Since the Soundex algorithm is primarily intended for encoding surnames,
this is not much of a problem.  Since the specification of the Soundex
function requires that duplicate characters be discarded, it is possible
to construct strings of arbitrary length _all_ of which must be inspected
even if only 3 codes are produced.  (Stick "sss.......sss" in front of any
word you like.)

However, Fruehwirth is quite right that I didn't take my "implementation"
version as far as I could have.  Here's my "optimised" version: the
soundex_atoms/2 predicate and char_to_code/2 table didn't change at all.  

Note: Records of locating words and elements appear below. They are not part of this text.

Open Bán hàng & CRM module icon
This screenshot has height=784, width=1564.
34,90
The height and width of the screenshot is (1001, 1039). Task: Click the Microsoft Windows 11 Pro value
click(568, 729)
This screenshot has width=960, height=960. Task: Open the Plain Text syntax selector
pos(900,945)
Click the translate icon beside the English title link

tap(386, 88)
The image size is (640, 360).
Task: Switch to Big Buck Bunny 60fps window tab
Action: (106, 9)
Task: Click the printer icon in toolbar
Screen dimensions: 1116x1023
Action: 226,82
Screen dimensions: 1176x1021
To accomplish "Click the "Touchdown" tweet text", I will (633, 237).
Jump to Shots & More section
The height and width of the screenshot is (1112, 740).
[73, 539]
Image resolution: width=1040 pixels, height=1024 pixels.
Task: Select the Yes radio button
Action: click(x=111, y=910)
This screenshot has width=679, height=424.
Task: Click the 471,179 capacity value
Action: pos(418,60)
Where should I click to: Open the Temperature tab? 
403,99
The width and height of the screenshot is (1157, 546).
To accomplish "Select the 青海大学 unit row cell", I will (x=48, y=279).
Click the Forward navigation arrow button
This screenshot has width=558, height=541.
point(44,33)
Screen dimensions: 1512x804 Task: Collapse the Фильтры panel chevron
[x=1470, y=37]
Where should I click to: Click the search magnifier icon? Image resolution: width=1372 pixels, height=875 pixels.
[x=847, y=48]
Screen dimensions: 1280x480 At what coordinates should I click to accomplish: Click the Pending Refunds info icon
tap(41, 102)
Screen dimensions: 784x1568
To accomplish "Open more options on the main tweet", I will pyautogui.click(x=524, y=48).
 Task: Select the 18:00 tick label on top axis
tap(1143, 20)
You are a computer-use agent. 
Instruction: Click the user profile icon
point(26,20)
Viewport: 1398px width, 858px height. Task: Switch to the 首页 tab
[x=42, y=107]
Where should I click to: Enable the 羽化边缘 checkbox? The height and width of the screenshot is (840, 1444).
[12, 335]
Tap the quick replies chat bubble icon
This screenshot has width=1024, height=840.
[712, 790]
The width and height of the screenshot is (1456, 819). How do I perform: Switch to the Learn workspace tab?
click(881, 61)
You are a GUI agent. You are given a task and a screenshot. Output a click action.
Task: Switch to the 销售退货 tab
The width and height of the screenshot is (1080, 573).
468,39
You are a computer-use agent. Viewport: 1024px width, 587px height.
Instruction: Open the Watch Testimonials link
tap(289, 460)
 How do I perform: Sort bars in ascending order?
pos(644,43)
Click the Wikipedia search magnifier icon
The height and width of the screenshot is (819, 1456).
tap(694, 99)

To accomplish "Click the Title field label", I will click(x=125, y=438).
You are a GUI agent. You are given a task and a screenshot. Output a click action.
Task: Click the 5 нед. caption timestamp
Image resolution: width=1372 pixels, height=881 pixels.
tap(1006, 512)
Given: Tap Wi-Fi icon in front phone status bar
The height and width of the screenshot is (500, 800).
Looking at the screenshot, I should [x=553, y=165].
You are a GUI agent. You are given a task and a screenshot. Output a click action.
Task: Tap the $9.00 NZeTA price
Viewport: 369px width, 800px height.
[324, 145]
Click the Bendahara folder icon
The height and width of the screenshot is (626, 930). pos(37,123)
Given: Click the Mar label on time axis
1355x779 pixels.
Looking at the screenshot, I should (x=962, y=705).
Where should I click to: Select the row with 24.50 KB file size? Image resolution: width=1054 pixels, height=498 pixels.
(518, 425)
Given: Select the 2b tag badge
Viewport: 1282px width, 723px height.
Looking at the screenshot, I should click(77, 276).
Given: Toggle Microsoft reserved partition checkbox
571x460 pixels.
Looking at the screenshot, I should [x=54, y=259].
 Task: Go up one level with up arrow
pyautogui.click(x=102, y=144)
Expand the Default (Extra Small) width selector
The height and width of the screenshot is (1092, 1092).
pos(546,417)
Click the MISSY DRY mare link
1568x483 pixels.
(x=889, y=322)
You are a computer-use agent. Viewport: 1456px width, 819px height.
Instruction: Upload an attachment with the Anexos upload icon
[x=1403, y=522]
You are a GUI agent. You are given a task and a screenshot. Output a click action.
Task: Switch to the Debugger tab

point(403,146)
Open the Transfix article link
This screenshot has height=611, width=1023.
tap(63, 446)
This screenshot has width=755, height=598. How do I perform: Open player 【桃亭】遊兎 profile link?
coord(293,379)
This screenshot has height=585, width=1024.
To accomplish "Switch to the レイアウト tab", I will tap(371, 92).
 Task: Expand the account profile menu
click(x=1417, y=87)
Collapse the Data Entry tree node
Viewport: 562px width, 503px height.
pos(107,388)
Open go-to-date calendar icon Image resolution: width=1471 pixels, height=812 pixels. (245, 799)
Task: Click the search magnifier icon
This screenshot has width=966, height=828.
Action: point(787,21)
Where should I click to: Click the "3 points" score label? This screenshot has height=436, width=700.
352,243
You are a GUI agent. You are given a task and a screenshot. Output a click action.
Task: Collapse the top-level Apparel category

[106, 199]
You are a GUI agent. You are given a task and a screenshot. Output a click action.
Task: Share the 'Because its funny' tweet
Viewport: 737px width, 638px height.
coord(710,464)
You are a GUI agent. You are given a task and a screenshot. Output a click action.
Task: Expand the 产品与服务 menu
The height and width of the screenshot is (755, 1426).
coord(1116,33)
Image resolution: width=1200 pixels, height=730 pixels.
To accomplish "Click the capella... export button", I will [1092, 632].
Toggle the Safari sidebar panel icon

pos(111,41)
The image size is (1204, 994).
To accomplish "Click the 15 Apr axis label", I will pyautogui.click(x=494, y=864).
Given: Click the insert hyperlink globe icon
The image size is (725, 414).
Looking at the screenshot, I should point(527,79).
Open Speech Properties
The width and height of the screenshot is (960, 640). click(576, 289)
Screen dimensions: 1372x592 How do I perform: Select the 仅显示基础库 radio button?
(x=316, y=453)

soundex_chars([Char|Chars], [Char|Codes]) :-
	char_to_code(Char, Code),
	soundex_chars(Chars, Code, 3, Codes).

%   soundex_chars(+Letters, +PreviousCode, +DigitsWanted, -Digits)

soundex_chars([], _, N, Zeros) :-
	zeros(N, Zeros).
soundex_chars([Char|Chars], Prev, N, Codes) :-
	char_to_code(Char, Code),
	(   Code =:= Prev ->		% Discard duplicate characters
	    soundex_chars(Chars, Code, N, Codes)
	;   Code =:= 0 ->		% Ignore vowels
	    soundex_chars(Chars, Code, N, Codes)
	;   N =:= 1 ->			% Stop when 3 digits have been done
	    Codes = [Code]
	;   M is N-1,			% otherwise, convert 1 more character
	    Codes = [Code|Codes1],
	    soundex_chars(Chars, Code, M, Codes1)
	).

zeros(1, "0").
zeros(2, "00").
zeros(3, "000").

Ironically, this has even fewer cuts than the version I started with!
It provides even less support for the idea that ugliness is warranted
for efficiency's sake.

Testing the two versions on a random sample of 20 names drawn from
/usr/dict/words, the improved version was a little under twice as
fast as the version I first thought of.